A frustratable total internal reflection (FTIR) image display is potentially a much faster switching reflective display technology that enables web browsing and video applications. FTIR display technology utilizes TIR of a front sheet or film comprising of, for example, convex or hemispherical protrusions or micro-prisms to create a bright state. A dark state is created by frustration of TIR when light absorbing particles are moved adjacent the front sheet into the evanescent wave region. The switching speed of an FTIR-based display can be faster than conventional dual particle electrophoretic display technology. This is due to the modulation of particles of only one charge. The particles need to be moved in and out of the evanescent wave region at the hemisphere surface. This distance is much shorter than the movement distance in conventional electrophoretic displays.
FTIR-based displays may be addressed to move the light absorbing charged particles. The movement of the charged particles from one electrode to another creates images. The charged particles may be moved using different methods such as direct drive addressing of a patterned electrode array, active matrix addressing of a thin film transistor (TFT) array and passive matrix addressing of a grid array of electrodes.
In direct drive displays, a display is divided into a plurality of segments in a patterned array. Each display segment has an individual lead to control the segment. Although the patterned array and drive electronics are less expensive to fabricate, direct drive displays are greatly limited. As the number of segments in the display increases, the number of leads also increases thereby making the display difficult or even impossible to fabricate.
Thin film transistor (TFT) arrays are commonly used in current liquid crystal display (LCD) technologies and contain a plurality of transistors and capacitors. Each capacitor and transistor is connected to a single pixel, which actively maintains the pixel state while other pixels are being addressed. The advantage of the TFT approach is that the capacitor/transistor combination provides a threshold voltage that enables individual pixels to be addressed using row/column drivers. This is needed if the electro-optical system (e.g., the liquid crystal (LC), the electrophoretic suspension, etc.) does not have an intrinsic voltage threshold. TFT systems are faster and have better voltage control. The fundamental advantage of the TFT array is the ability to control each pixel with the threshold voltage. TFT arrays provide drive systems for displays requiring fine structure and detail. However, the TFT arrays are costly to manufacture.

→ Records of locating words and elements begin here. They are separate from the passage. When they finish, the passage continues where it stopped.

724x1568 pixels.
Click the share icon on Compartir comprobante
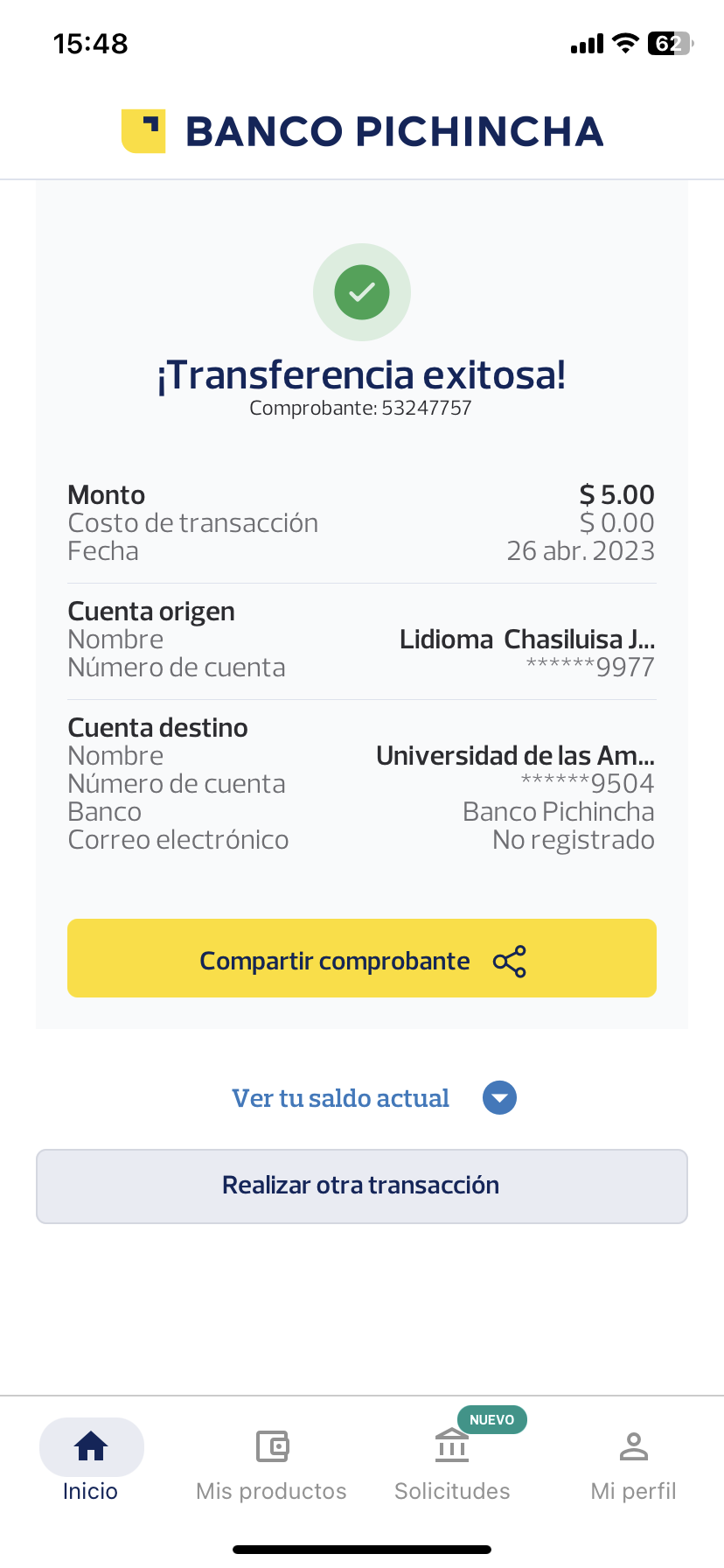click(x=510, y=961)
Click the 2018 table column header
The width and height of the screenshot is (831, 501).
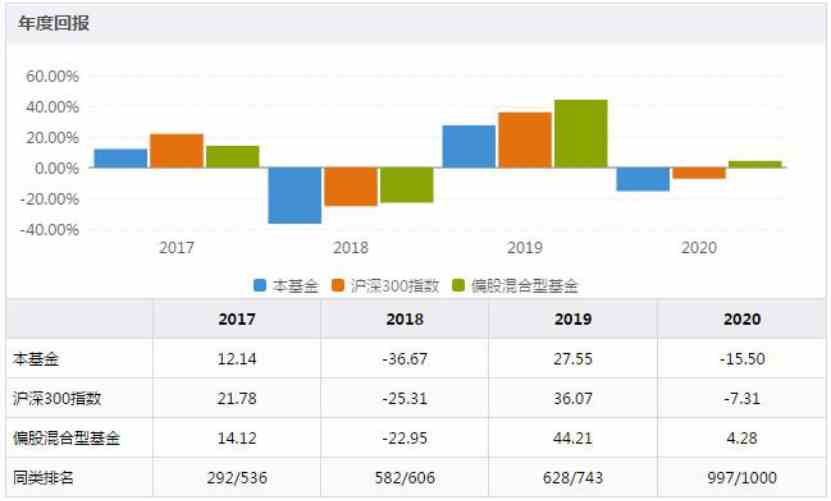pos(404,319)
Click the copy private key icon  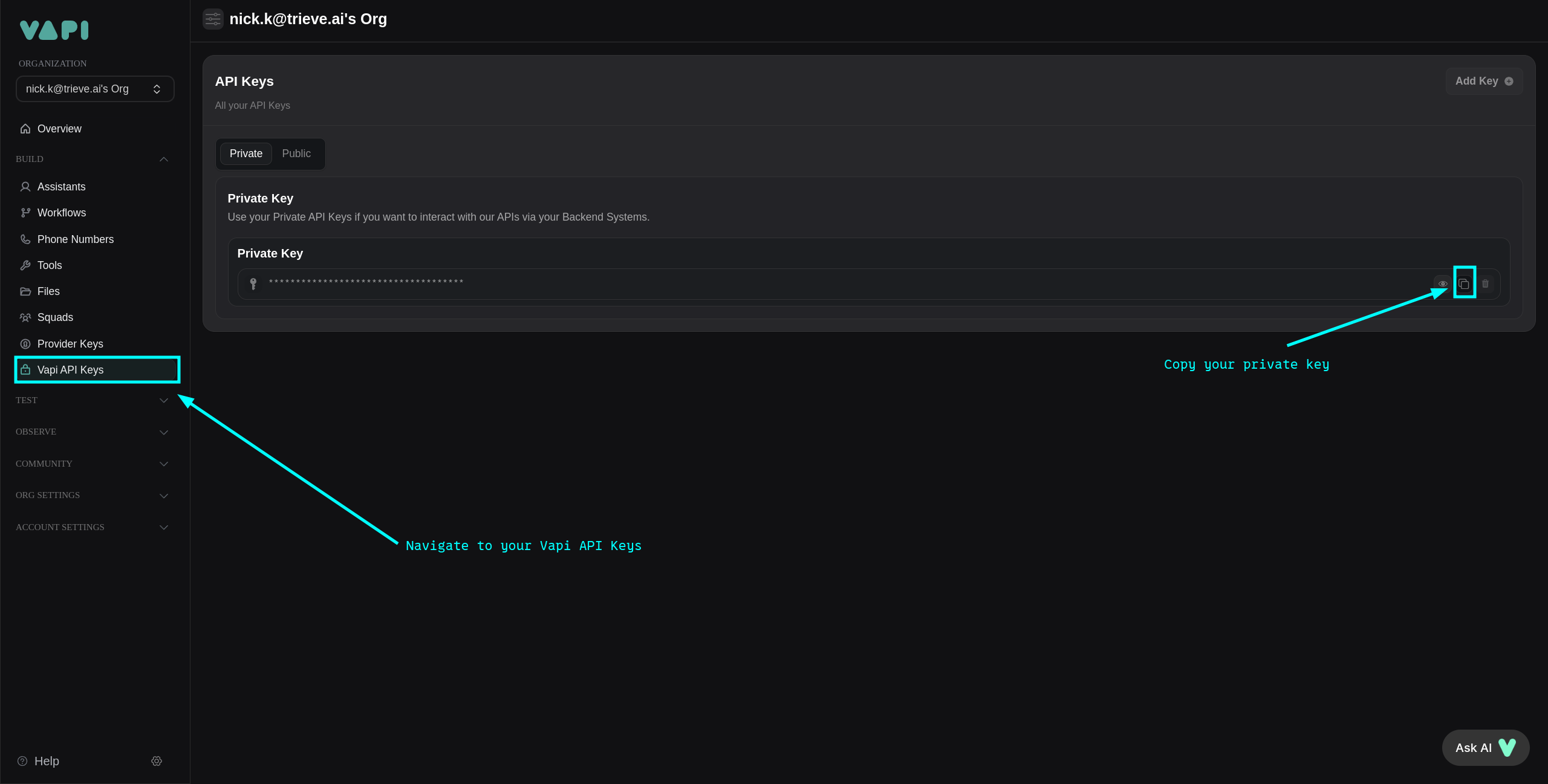click(x=1464, y=284)
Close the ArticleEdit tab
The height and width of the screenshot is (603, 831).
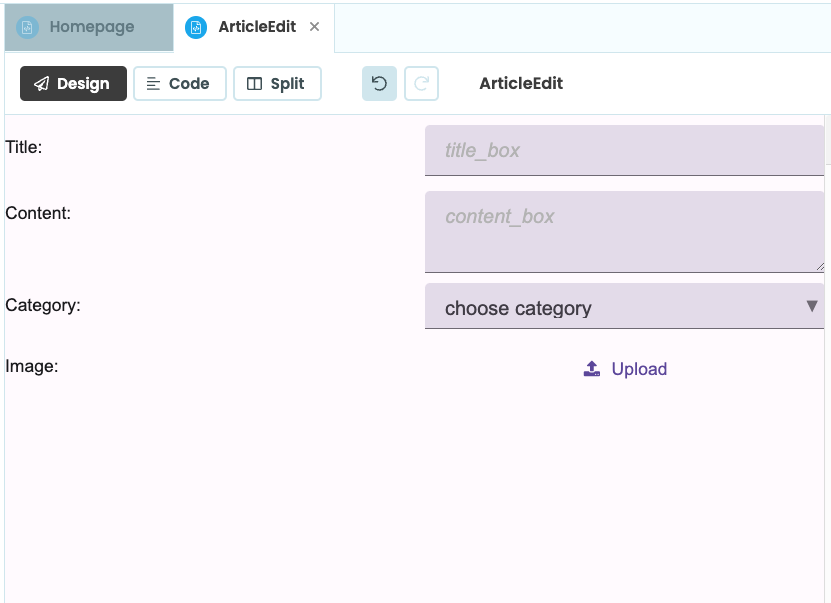point(313,27)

Passive matrix driven displays are composed of an array of electrodes in a grid structure. The grid structure is made of rows and columns with each respective row and column connected to an integrated circuit (IC). The ICs supply charge to the row and column electrodes to address individual pixels at locations where the rows and columns intersect. Passive matrix displays are simple and low cost to manufacture. Passive matrix displays can provide fine structure and image quality but they have major drawbacks. For example, passive matrix driven displays have slow response times and poor voltage control. In addition, the electro-optical systems of such displays require an intrinsic threshold behavior in the LC or electrophoretic suspension portion of the display. Despite the slow response time, passive matrix displays can be used in a variety of applications that require fine image structure without the need for video rate. Such applications include: electronic shelf labels, billboards and other types of display signage that would be cheaper to fabricate than with TFT drive electronics. Poor voltage control, another drawback, can lead to poor image quality.

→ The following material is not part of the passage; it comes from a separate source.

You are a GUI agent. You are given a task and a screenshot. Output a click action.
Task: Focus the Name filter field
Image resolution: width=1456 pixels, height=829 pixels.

FIG. 1 schematically illustrates a portion of a conventional passive matrix grid 100 of electrodes containing a first plurality 102 of rows of individual electrodes 104. Opposing the plurality of row electrodes 102 is a second plurality 106 of columns of individual column electrodes 108 in a perpendicular direction to the first plurality of row electrodes 102. The individual pixels are located where the row and column electrodes intersect. In order to address, for example, the middle pixel (the pixel is highlighted by a dotted line box) of the grid array 100, a first voltage is applied at +10V at the middle column electrode while the other electrodes remain at 0V. A second applied voltage bias of −10V is applied at the middle row electrode while the other row electrodes remain at 0V to form an electromagnetic field therebetween. The voltage difference leads to an overall voltage bias at the desired middle pixel of +20V. An undesired voltage bias of +10V is also applied to the adjacent pixels. Preferably, these pixels would not be addressed at +10V but as mentioned in preceding paragraphs, passive matrix displays exhibit poor voltage control. Regardless of the pixel addressed in a specific row or column, all other pixels in the same row or column of said pixel are addressed by an applied voltage, albeit at a lower voltage than the desired addressed pixel.
In the schematic example in FIG. 1, the desired pixel is addressed at +20V and activated while all of the other pixels in the same row and column are addressed at +10V. Unwanted partial activation of the pixels being addressed at +10V may result. A key method to circumvent this problem is to implement a threshold into the display such that the pixels are not activated when a voltage of +10V is applied. Instead, pixels are activated only when a voltage of >10V, such as when +20V is applied. This method, however, has many drawbacks.